(Today’s title has been provided by David Bowie.
Today's sub-title is "Post that starts out coherent but ends in a frustrating, rambling tirade.")
Enjoy.
It’s been a week, and I know no one will believe that I’ve been at a bar for that long, so it’s time to (finally) blog. I could try to lie and say, “No, but really, I was at the bar for a looong time,” but those who know me would laugh at the thought of a drunken Natalie staying in just one place for over a span of an hour or so, much less a week, without loud protests for bar hopping, dancing, or hash browns. In fact, since last Wednesday, I have spent a looong time in several bars all within walking distance of the house, but not a week’s worth of time. The rest of the time, I went to the Movies at Crown Point and saw “Batman Begins,” bought a cheap sewing machine at Value City for $40, and played nurse to a sick Joey. He’s hasn’t been sick, save for a small cold or dizzy spell, since the day I met him. But I played the part of a nurse well, and he is feeling better today.
Today there are words knocking to escape my head, poems maybe, a scream of ideas that passed between my walk from the dishwasher to living room, fading fast. Beneath the layer of daily thought, something wants to be born, I’m waiting. Let’s say the contractions have begun.
It started this morning, a slap-on-the-forehead realization that comes from doing nothing more than normal, but couldn’t be reached before.
A short story I haven’t touched since its last revision in May tugged on my unconscious sleeve, loudly proclaiming, “There should have been a monologue in the second part, before the end! That’s why it wasn’t working in third person narration!”

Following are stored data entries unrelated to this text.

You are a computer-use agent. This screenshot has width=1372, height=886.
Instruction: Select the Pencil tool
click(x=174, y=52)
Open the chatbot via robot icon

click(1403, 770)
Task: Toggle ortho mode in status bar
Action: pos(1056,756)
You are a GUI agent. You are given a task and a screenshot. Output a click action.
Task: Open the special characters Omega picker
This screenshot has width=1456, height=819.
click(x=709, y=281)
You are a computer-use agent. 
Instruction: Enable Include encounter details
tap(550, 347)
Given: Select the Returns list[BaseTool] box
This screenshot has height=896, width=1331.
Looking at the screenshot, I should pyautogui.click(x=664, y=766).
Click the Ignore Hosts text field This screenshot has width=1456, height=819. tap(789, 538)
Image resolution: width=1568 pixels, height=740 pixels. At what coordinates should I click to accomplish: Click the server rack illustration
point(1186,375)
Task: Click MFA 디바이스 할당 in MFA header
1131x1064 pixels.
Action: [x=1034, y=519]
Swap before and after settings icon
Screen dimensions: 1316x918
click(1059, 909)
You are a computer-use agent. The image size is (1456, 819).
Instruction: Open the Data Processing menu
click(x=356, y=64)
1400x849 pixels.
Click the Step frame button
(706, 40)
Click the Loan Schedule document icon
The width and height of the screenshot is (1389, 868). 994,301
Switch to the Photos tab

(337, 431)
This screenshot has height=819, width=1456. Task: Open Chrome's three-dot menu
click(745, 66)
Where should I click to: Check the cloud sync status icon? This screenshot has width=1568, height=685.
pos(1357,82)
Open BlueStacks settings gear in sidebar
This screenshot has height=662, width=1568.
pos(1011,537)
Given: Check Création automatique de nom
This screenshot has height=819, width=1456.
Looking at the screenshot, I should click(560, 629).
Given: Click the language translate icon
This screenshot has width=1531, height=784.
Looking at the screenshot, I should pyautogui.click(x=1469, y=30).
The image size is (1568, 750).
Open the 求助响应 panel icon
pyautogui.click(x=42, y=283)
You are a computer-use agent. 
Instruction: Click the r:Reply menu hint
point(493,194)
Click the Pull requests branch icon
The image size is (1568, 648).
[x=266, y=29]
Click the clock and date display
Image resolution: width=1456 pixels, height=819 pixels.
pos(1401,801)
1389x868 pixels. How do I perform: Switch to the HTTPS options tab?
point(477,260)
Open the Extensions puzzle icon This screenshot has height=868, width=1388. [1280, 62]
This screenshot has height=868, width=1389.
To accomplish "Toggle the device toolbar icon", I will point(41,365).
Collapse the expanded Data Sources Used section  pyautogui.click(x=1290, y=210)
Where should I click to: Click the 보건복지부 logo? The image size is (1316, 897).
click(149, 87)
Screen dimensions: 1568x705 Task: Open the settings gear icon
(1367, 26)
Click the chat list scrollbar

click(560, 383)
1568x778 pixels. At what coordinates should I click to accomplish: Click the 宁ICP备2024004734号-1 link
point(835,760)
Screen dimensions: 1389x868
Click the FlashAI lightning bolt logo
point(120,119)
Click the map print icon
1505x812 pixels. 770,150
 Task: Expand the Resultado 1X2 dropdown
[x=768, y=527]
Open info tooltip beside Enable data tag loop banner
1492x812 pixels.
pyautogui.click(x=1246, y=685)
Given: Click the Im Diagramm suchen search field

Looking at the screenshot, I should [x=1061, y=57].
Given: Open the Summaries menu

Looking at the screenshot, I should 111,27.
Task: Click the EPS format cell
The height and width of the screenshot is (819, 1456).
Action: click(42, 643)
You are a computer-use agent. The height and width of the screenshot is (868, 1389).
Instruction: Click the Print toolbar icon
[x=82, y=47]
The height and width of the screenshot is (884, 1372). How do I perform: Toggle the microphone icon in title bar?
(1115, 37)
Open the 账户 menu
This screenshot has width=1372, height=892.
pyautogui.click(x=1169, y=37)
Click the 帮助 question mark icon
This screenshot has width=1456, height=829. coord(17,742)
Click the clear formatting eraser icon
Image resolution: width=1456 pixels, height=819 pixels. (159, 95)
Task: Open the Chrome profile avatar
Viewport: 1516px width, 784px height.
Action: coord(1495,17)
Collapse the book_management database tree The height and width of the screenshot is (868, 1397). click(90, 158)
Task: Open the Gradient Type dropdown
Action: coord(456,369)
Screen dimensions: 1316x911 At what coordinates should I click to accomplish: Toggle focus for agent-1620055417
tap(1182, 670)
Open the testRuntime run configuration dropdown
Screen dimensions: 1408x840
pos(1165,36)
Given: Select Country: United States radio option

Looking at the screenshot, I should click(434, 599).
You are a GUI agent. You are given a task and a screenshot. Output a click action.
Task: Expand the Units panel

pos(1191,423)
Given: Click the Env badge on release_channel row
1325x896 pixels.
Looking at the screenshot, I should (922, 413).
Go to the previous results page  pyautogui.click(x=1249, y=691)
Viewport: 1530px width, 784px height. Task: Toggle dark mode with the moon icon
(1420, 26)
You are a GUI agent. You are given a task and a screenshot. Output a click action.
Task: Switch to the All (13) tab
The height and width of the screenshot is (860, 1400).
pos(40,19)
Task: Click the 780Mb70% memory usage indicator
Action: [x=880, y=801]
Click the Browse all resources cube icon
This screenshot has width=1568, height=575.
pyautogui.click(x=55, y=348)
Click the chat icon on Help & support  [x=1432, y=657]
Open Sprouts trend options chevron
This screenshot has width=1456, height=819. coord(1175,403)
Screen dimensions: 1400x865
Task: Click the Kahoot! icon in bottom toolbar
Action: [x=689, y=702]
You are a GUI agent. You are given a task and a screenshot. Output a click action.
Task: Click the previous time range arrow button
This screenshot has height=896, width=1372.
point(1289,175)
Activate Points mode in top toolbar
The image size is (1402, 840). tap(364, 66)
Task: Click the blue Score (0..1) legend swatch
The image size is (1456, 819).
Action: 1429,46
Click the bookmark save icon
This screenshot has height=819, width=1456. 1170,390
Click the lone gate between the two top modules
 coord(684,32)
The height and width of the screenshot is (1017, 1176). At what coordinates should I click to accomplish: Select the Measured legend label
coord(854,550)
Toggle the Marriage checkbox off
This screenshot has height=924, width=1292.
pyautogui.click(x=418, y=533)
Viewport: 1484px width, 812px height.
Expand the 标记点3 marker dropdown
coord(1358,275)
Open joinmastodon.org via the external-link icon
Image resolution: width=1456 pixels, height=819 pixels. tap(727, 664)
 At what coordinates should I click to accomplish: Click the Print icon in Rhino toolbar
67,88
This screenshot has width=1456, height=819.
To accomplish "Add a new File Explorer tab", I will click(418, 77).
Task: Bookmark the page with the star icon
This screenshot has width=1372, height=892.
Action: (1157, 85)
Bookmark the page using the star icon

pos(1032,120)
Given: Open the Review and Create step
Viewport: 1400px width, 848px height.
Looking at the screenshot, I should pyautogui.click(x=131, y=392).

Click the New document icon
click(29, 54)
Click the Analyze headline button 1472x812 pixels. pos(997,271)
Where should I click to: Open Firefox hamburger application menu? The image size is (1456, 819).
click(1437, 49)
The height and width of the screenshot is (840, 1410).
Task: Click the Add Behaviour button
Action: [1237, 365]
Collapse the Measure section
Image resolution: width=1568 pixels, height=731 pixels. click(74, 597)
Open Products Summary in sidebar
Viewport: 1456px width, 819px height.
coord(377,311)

Of course. I changed it to first person in the last draft to help the plot move smoothly towards the end, but if I had just left it third person and added another page or so before the ending, the reader would have been left with a better impression of the character and that would have made the ending stronger. Crystal clear, 2 months later. Time is an author’s best friend and worst enemy.
Ever since that realization, other characters from completely different stories have been whispering suggestions beneath my hearing all day. I struggled to catch them all and write down notes. For example:
“The character Dorrie should have carried a walkman instead of a CD player to emphasize her separation! Duh!”
“Why did you cut the scene with the goldfish? Where did that go? That was good!”
And so on. It’s not a can of worms that’s been opened. Worms are much more silent and polite.